Severe acute respiratory syndrome coronavirus 1

MERS-CoV

Middle East respiratory syndrome coronavirus

RCT

Randomized controlled trial

PMA

Prospective meta-analysis

ISRCTN

International Standard Randomised Controlled Trial Number

WHO

World Health Organization

GRADE

Grading of Recommendations Assessment, Development, and Evaluation

Authors’ contributions

Lajos Szakó: conduction of the study, selection of the trial protocols, drafting the manuscript, Nelli Farkas: writing of the statistical analysis plan, drafting the manuscript. Szabolcs Kiss: conduction of the study, resolve of disagreements during the protocol selection process, drafting the manuscript. Szilárd Váncsa: conduction of the study, data extraction from trial protocols, drafting the manuscript. Noémi Zádori: conduction of the study, selection of the trial protocols, drafting the manuscript. Nóra Vörhendi: conduction of the study, data extraction. Bálint Erőss: resolved the disagreements of data extraction, provided methodological supervision, critical revision of the manuscript. Péter Hegyi: provided methodological supervision, critical revision of the manuscript. Hussain Alizadeh: an expert in the field of apheresis and plasma therapy, who supervised the conduction of the study, provided key knowledge and critical revision. The authors read and approved the final manuscript.

Funding

This study was supported by the Economic Development and Innovation Operative Program Grant (GINOP 2.3.2-15-2016-00048) and by the Human Resources Development Operational Program Grant (EFOP-3.6.2-16-2017-00006, EFOP-3.6.2-16-2017-00009), both co-financed by the European Union (European Regional Development Fund) within the framework of Széchenyi 2020 Program. The sponsor or the funders of the study had no role in study design, data collection, data analysis, data interpretation, or writing of the report. The corresponding author had full access to all the data in the study and had final responsibility for the decision to submit for publication.

Availability of data and materials

Data is available from the corresponding author upon reasonable request. We plan to publish our results in peer-reviewed journals.
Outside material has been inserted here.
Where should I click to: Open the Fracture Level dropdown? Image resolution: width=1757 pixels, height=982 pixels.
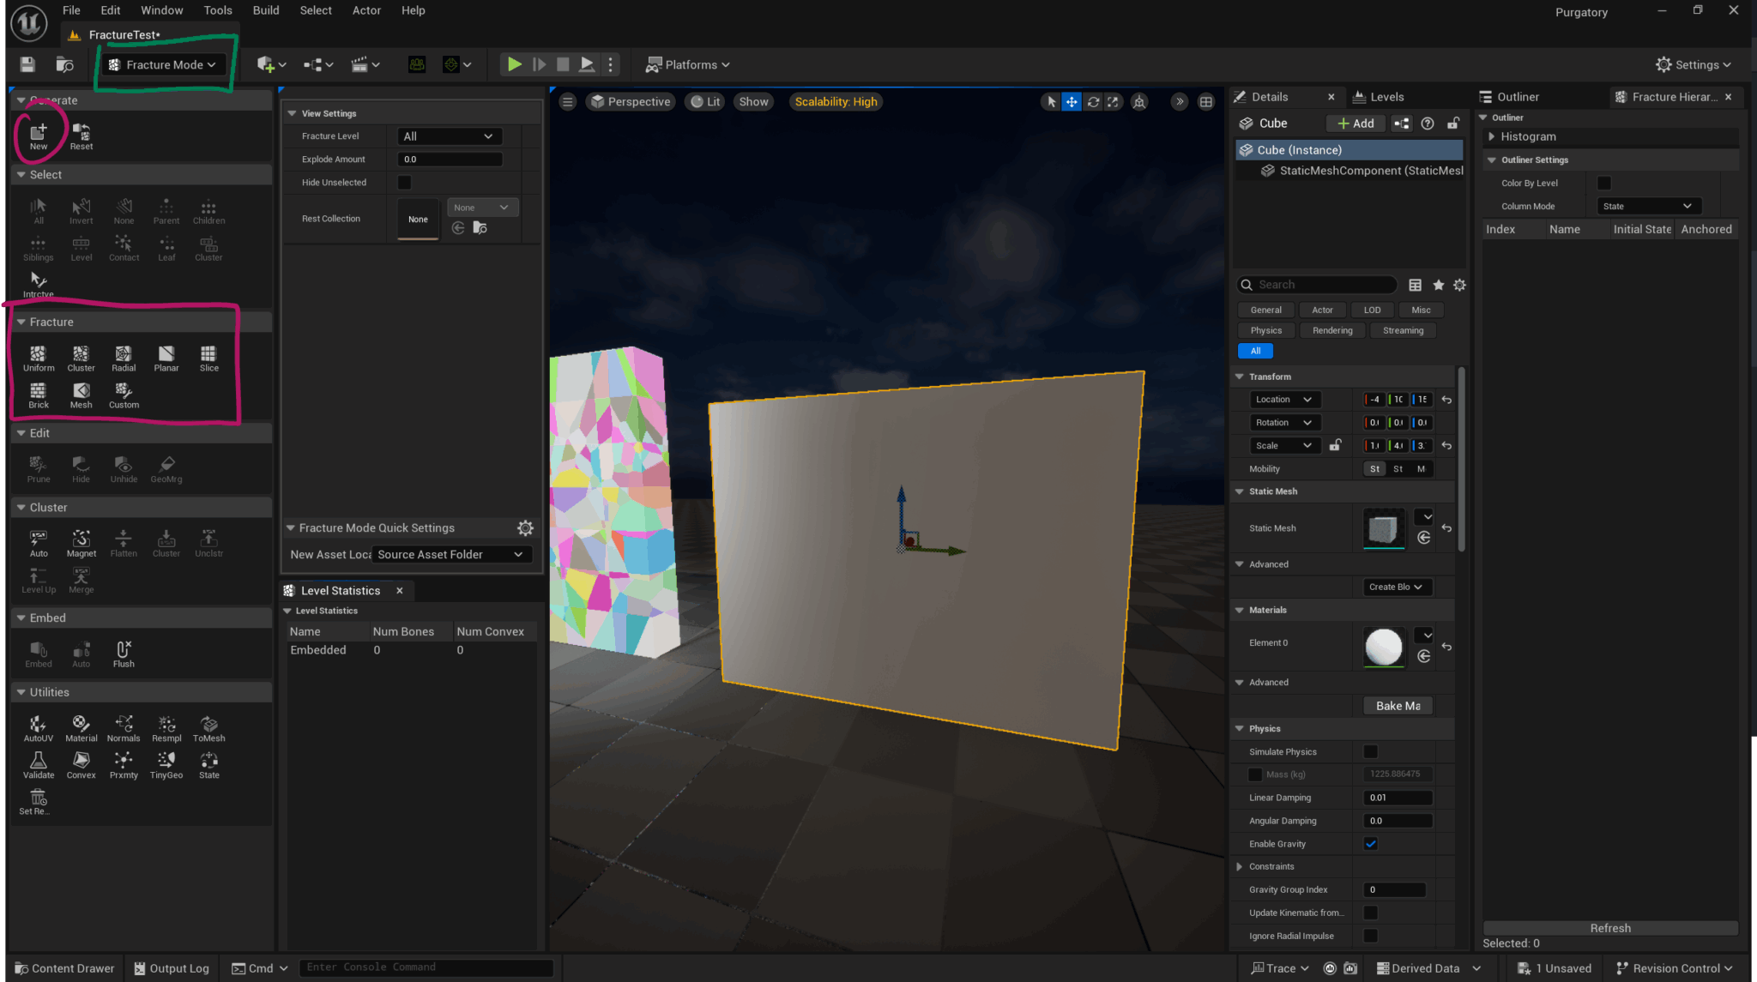pos(448,136)
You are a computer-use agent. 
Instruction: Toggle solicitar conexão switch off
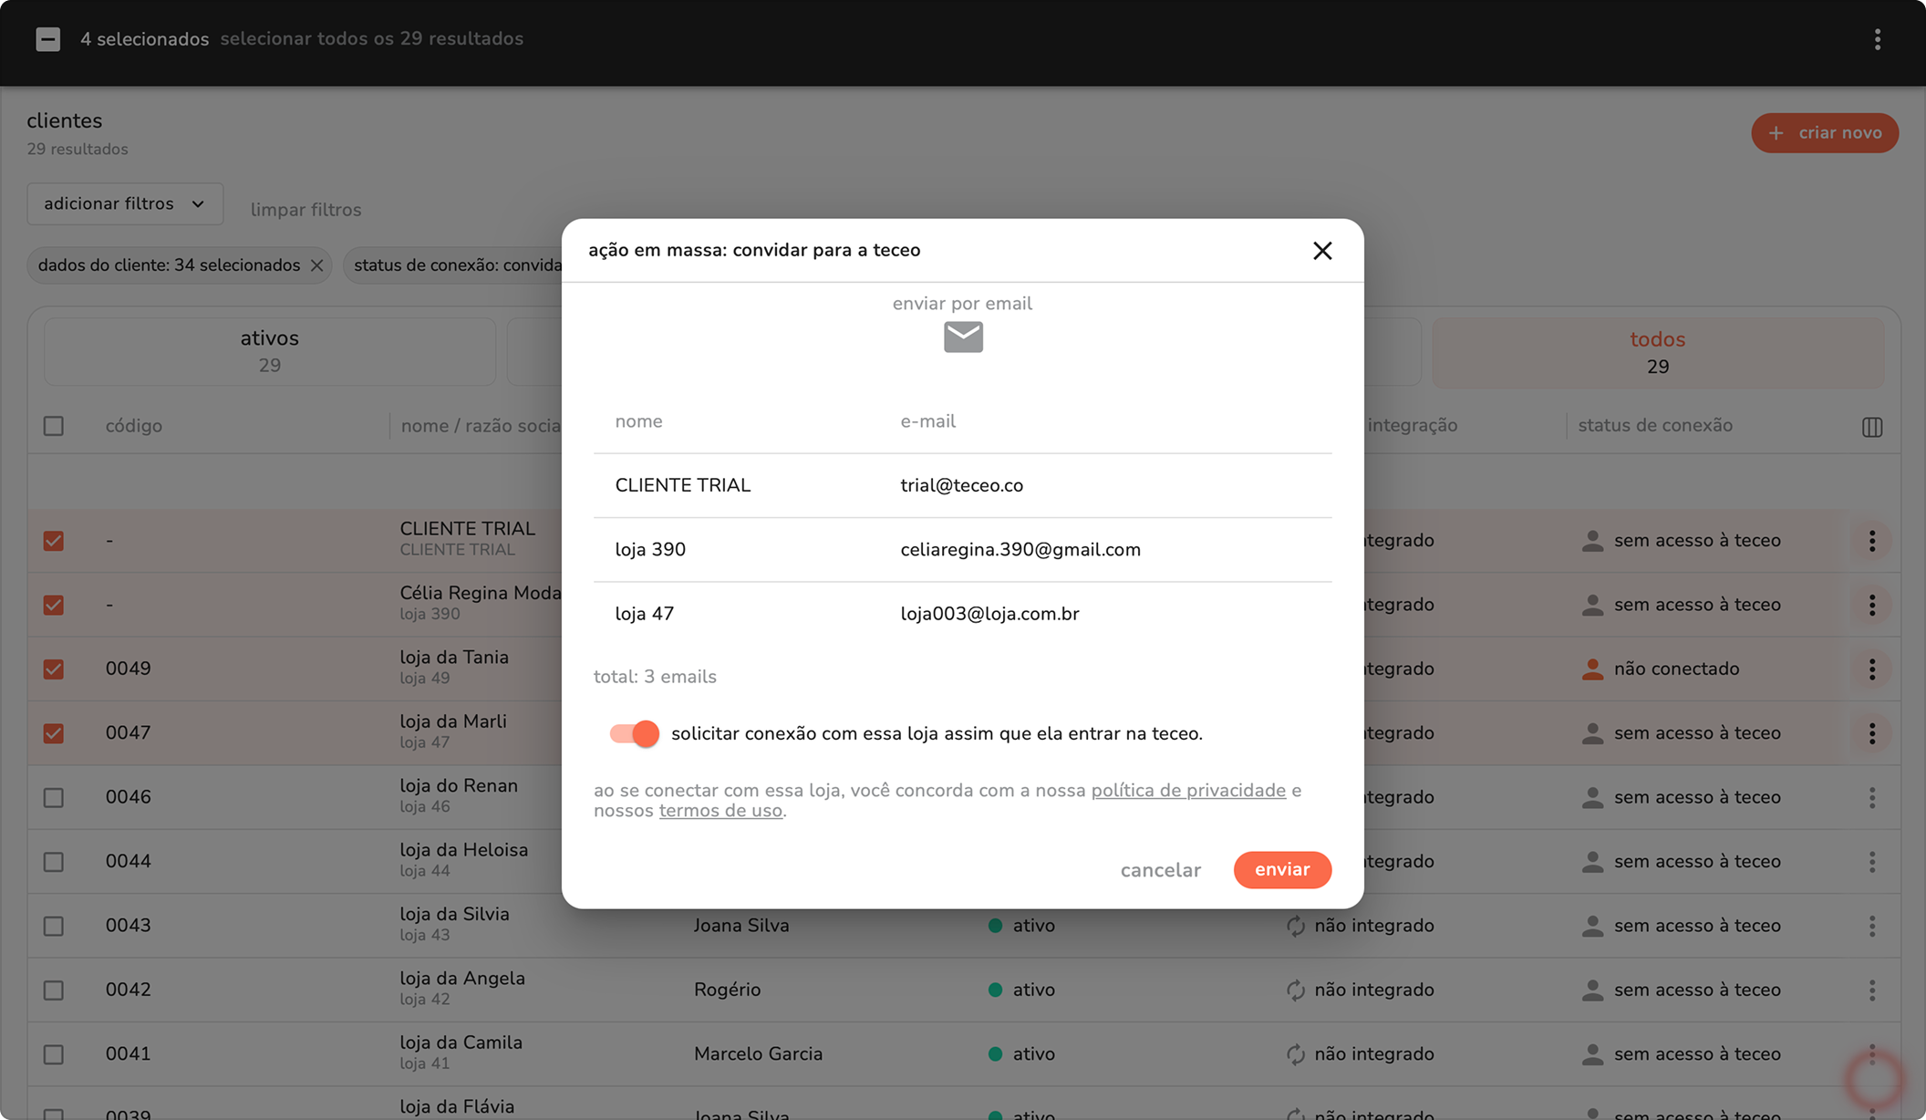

Ethics approval and consent to participate

No ethical approval was required for this protocol, and neither will be necessary to the review, as all data were or will be published in peer-reviewed journals.

Consent for publication

All authors provided critical conceptual input, interpreted the data analysis, and critically revised and approved the final version of the manuscript.

Competing interests

The authors declare no conflict of interest.